The 45-year-old, who lives with his wife, has been sober for three-and-a-half months. He decided on a whim to stop drinking one day after being a “big drinker” all his life – he’d previously tried to quit but had relapsed. “I was sick and tired of being sick and tired, and being hungover in the morning,” he says.

Despite lockdown, Matt is still going into work six days a week – it’s a structure he’s thankful for, as he knows this situation is throwing up challenges for others in recovery. A friend of his recently relapsed after spending 18 months sober. “It’s difficult times really,” he adds. “Some people find it hard.”

While the format of online meetings is similar to physical ones, Matt is missing the physical reward – a chip received after each month of sobriety. He got a virtual chip to mark his third month of sobriety, but it wasn’t quite the same, he says.

Matt is also doing other things to keep busy and on top of his recovery: he’s in regular contact with other people he’s met through AA and he’s a big fan of using social media to connect with others – the #RecoveryHour and #RecoveryPosse hashtags on Twitter help. He also listens to sober podcasts like Over The Influence and watches AA Shares on YouTube.

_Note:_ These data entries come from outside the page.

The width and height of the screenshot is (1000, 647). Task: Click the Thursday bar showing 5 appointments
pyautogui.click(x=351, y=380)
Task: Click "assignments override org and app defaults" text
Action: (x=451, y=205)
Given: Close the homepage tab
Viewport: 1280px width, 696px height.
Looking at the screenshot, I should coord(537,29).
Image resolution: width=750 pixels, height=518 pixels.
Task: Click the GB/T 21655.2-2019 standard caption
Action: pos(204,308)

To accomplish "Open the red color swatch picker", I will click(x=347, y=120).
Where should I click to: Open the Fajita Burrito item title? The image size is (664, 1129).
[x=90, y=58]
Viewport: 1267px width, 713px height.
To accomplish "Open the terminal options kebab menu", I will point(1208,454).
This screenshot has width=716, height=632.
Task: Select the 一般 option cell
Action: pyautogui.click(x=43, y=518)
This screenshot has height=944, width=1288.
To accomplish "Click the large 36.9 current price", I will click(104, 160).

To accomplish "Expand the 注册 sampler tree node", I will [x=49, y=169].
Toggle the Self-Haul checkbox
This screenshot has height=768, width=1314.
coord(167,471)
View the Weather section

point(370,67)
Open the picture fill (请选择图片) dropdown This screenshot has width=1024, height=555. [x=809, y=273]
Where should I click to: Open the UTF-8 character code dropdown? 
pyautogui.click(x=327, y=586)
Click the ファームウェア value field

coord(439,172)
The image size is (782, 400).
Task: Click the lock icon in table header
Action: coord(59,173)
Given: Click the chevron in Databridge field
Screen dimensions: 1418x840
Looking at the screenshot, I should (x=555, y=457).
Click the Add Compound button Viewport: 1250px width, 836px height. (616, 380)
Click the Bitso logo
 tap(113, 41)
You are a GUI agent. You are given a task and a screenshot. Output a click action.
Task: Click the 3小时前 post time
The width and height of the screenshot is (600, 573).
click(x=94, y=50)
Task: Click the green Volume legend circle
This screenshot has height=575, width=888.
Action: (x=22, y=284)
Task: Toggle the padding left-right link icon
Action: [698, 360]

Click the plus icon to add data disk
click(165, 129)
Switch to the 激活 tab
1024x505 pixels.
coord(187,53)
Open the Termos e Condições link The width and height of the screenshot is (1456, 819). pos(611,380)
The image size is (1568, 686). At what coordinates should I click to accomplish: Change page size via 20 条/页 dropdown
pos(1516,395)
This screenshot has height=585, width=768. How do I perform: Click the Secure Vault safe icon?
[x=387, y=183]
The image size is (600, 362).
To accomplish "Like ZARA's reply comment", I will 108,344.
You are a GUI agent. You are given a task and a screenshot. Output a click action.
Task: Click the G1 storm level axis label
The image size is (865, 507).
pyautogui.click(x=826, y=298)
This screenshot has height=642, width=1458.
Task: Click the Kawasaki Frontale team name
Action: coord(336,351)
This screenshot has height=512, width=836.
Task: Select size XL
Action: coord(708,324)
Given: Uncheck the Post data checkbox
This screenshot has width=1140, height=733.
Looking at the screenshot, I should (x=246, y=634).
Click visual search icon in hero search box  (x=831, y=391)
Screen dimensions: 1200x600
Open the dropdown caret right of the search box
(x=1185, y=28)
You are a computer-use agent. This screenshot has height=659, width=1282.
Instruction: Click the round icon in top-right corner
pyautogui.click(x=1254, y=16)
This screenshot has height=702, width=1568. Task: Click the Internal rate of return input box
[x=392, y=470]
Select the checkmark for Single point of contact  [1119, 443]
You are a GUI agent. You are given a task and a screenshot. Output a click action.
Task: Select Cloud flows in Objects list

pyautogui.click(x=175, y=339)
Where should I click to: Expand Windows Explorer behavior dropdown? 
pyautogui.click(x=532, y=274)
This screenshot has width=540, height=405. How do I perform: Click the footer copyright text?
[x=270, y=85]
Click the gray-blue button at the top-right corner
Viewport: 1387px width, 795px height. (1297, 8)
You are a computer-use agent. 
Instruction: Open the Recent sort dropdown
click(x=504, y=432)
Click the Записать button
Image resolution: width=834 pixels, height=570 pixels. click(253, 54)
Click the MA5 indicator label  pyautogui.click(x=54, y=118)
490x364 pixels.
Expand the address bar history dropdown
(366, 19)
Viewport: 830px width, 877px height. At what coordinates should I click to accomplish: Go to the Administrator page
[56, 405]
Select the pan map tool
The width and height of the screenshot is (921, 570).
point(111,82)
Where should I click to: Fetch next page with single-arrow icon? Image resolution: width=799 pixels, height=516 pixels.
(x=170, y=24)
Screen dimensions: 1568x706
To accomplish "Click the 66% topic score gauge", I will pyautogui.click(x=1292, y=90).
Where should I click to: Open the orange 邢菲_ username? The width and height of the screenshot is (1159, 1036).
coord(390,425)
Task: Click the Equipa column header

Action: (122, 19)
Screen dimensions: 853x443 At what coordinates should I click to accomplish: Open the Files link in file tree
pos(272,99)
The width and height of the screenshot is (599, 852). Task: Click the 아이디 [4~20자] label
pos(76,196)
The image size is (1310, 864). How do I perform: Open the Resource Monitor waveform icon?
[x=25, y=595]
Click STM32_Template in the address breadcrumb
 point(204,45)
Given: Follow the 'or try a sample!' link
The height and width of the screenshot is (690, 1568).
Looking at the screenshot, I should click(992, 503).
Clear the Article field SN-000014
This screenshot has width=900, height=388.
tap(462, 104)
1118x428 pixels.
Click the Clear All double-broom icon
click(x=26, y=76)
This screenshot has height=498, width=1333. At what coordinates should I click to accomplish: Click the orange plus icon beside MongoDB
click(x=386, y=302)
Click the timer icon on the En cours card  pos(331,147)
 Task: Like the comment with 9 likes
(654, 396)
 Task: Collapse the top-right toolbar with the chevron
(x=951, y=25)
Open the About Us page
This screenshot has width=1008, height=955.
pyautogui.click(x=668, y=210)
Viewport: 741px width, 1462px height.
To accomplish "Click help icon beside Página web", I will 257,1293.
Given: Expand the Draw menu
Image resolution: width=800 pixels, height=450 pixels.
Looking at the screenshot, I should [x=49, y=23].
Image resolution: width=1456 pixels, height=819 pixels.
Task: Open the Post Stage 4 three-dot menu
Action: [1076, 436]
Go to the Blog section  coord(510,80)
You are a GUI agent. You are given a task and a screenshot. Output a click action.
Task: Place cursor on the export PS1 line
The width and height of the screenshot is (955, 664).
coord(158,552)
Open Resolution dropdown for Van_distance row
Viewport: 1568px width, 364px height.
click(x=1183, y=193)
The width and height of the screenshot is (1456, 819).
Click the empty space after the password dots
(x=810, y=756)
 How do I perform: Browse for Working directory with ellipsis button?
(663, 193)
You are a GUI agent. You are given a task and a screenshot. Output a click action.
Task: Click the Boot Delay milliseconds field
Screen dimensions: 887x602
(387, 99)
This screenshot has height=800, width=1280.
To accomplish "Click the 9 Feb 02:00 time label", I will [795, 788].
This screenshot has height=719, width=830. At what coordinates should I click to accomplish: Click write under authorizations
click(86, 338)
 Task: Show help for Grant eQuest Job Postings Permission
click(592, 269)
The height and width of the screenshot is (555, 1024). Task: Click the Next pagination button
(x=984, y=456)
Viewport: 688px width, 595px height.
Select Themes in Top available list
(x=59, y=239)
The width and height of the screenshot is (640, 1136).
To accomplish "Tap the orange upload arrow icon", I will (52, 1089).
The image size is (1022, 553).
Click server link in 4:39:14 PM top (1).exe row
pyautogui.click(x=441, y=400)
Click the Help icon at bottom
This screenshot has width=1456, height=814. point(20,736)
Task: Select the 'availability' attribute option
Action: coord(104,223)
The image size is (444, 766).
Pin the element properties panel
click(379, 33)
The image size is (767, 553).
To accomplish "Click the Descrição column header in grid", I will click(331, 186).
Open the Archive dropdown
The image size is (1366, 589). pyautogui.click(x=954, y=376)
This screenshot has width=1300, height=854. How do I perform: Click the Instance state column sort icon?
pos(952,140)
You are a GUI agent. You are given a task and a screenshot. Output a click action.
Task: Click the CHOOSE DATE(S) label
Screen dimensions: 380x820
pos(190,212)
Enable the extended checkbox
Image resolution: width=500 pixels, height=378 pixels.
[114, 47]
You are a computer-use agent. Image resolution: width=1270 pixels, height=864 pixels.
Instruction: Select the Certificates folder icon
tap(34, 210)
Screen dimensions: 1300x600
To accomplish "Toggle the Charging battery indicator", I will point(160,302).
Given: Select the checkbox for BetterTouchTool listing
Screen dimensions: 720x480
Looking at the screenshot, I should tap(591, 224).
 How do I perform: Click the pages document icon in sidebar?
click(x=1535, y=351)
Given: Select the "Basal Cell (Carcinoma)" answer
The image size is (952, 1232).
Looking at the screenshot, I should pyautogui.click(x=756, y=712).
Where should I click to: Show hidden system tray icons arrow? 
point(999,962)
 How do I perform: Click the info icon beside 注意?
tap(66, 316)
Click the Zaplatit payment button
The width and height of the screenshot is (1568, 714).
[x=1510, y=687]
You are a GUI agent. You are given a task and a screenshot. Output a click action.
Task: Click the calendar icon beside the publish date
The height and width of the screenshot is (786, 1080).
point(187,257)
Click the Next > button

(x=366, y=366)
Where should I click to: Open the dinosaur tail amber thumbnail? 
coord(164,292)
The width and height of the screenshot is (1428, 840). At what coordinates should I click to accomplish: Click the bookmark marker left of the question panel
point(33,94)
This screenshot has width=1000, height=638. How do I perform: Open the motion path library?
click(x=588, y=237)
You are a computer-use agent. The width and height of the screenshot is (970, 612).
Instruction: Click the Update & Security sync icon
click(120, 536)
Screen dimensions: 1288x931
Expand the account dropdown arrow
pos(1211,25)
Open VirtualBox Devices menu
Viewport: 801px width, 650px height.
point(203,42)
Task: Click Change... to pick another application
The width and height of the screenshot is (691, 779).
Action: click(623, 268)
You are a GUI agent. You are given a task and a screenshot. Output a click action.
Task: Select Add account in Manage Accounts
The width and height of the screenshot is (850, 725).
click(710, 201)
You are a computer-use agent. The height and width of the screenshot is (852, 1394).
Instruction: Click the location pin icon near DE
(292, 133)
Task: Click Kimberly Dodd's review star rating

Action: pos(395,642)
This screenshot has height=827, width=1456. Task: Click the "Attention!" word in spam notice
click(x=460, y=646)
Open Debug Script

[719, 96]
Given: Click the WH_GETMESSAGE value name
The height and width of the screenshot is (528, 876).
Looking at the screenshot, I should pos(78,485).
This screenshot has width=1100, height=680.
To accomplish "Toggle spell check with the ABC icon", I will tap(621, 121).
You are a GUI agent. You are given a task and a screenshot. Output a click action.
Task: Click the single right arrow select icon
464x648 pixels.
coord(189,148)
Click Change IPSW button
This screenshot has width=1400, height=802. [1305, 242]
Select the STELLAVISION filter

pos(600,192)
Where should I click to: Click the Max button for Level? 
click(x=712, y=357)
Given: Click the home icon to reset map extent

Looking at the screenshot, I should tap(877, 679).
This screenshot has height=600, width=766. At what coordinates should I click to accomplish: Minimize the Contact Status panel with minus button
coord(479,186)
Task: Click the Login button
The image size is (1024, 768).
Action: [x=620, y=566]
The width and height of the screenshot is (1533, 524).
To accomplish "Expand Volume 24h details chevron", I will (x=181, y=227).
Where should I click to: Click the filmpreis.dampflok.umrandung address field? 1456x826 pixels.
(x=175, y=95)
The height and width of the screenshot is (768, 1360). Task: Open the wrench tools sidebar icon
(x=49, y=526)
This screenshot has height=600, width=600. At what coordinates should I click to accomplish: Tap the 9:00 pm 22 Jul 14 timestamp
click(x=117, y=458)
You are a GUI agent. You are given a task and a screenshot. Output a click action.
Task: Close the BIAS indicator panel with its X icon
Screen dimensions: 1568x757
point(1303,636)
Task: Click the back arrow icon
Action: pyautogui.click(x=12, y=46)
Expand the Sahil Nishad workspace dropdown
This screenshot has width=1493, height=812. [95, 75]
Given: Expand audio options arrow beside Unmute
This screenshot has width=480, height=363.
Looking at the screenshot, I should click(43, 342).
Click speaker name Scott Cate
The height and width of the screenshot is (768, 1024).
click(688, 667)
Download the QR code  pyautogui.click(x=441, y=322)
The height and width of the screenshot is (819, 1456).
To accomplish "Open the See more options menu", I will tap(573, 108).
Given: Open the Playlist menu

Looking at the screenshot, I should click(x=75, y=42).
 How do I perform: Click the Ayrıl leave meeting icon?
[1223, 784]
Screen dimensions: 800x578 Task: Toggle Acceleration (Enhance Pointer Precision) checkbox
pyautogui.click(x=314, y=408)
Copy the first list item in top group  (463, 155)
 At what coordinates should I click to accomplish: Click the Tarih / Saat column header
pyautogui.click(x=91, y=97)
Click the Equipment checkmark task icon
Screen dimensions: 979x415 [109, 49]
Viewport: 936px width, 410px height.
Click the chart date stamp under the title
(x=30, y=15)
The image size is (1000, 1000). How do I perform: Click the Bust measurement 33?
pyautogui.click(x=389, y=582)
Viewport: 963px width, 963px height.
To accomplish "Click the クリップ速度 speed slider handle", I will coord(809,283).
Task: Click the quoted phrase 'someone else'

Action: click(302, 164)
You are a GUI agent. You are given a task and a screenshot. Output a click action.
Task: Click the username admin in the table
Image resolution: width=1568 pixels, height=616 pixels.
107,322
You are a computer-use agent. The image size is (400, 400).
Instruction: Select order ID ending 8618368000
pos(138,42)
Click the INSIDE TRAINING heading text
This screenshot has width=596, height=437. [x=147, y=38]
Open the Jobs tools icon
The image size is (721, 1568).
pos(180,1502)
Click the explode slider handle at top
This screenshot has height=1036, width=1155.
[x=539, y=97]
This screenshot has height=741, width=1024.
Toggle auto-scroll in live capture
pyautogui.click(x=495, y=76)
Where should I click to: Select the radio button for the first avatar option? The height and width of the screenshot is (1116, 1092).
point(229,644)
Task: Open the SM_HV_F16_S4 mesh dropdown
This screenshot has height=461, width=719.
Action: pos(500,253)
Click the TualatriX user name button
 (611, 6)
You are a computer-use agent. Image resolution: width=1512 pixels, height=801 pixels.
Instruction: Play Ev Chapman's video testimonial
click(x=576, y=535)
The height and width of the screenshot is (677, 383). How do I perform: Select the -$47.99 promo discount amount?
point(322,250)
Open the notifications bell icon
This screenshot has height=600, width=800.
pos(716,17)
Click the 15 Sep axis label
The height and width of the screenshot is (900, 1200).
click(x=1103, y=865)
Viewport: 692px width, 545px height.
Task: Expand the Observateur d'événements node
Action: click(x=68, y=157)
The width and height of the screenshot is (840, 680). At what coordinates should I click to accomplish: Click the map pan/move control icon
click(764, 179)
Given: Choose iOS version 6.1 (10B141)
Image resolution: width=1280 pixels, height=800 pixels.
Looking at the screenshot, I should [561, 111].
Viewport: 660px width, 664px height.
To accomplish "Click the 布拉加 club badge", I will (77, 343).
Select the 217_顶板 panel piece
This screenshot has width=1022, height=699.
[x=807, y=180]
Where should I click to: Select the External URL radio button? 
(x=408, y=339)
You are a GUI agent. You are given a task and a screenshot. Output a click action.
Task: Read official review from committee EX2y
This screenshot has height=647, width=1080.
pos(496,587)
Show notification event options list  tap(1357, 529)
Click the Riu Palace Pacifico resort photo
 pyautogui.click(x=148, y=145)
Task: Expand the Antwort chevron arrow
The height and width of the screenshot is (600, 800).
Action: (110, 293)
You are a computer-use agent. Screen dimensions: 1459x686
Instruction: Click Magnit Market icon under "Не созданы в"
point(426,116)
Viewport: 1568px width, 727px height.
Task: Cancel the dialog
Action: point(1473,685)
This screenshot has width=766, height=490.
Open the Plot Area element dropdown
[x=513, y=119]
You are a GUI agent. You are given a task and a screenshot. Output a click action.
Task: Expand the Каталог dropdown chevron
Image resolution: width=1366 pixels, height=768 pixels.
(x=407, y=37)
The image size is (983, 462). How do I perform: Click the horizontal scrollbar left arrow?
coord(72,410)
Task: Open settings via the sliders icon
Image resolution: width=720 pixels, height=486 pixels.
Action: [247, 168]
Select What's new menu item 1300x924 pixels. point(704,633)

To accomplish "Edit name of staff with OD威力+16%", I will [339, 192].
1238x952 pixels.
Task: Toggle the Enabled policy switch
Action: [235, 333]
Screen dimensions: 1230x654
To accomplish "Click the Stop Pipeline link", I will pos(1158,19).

“It’s difficult times really. Some people find it hard.”

- Matt, 45, Plymouth

Addictions counsellor, Harvey, urges anyone in recovery who is struggling, to reach out for support and make use of other online resources during this time, such as virtual meetings, Instagram recovery accounts, blogs, videos, and therapists’ web sessions.

Ben has made it his mission to stay connected with others through lockdown – he’s sharing his experiences in his blog, Beyond The Bottle, in the hope it’ll help others feel less alone. Speaking about his temptation to drink during this time, he adds: “I live by a slogan that is: if I drink I’ll die. My body won’t take it again, my mind won’t take it again and I will drink myself into the floor.

“While there is mass temptation there to push the fuck-it button, I know that I can’t because I value being alive.”